Sua ênfase na escravidão doméstica revela-se, por exemplo, quando menciona as
vestimentas, que não podiam estar com forte odor e sujas dentro da casa-grande. Para o
jesuíta, não é plausível a justificativa dos senhores e senhoras do Brasil de “que suas
posses não possibilitam”, pois “não trata-se de trajes de gala de grandes preços”, e sim de
apenas encobrir os escravos, principalmente as escravas, para que não andem
indecentemente vestidos. Os que insistem em argumentar que não podem arcar com uma
vestimenta tão simples não merecem ter a propriedade de um escravo6. A preocupação
focada nas escravas, que muitas das vezes está próxima da senhora no âmbito doméstico,
tem suas raízes no fato de serem consideradas extremamente libidinosas. A propensão dos
escravos à impudicícia vem em primeiro lugar devido ao pouco temor a Deus, depois do
clima quente em que vivem e por último do pejo aos homens.
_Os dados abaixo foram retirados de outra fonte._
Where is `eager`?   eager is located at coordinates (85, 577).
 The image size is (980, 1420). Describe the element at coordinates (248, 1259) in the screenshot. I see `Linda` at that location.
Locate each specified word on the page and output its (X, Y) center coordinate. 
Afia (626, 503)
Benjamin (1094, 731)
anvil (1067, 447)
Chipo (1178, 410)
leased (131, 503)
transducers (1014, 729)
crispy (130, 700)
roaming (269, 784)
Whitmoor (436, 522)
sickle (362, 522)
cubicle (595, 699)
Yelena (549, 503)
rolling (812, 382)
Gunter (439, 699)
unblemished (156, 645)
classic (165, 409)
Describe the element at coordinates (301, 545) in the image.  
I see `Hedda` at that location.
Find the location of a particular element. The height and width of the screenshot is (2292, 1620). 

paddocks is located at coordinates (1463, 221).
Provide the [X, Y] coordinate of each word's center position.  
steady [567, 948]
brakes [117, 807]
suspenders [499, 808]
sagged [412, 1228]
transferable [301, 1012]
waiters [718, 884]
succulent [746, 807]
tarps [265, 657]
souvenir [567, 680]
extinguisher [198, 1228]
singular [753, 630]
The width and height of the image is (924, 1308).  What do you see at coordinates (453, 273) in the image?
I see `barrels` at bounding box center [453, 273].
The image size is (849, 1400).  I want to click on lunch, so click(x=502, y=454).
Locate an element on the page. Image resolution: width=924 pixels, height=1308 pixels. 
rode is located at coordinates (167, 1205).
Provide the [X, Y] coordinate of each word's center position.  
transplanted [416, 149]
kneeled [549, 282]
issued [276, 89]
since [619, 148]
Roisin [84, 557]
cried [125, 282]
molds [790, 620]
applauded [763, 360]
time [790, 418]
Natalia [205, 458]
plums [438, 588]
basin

Querer o senhor que o
escravo, “o boçal”, ao entrar em sua casa tenha um domínio equivalente a um doutor na
arte de servir é exigir demais, “(...)Que direis do mestre, se nos primeiros dias que lhe entra
o vosso filho na classe, sem lhe dar lição alguma, quisesse depois que desse conta daquilo
que lhe não tinha ensinado; e por lha não dar, o mandasse ao castigo?”( Ibidem p. 144).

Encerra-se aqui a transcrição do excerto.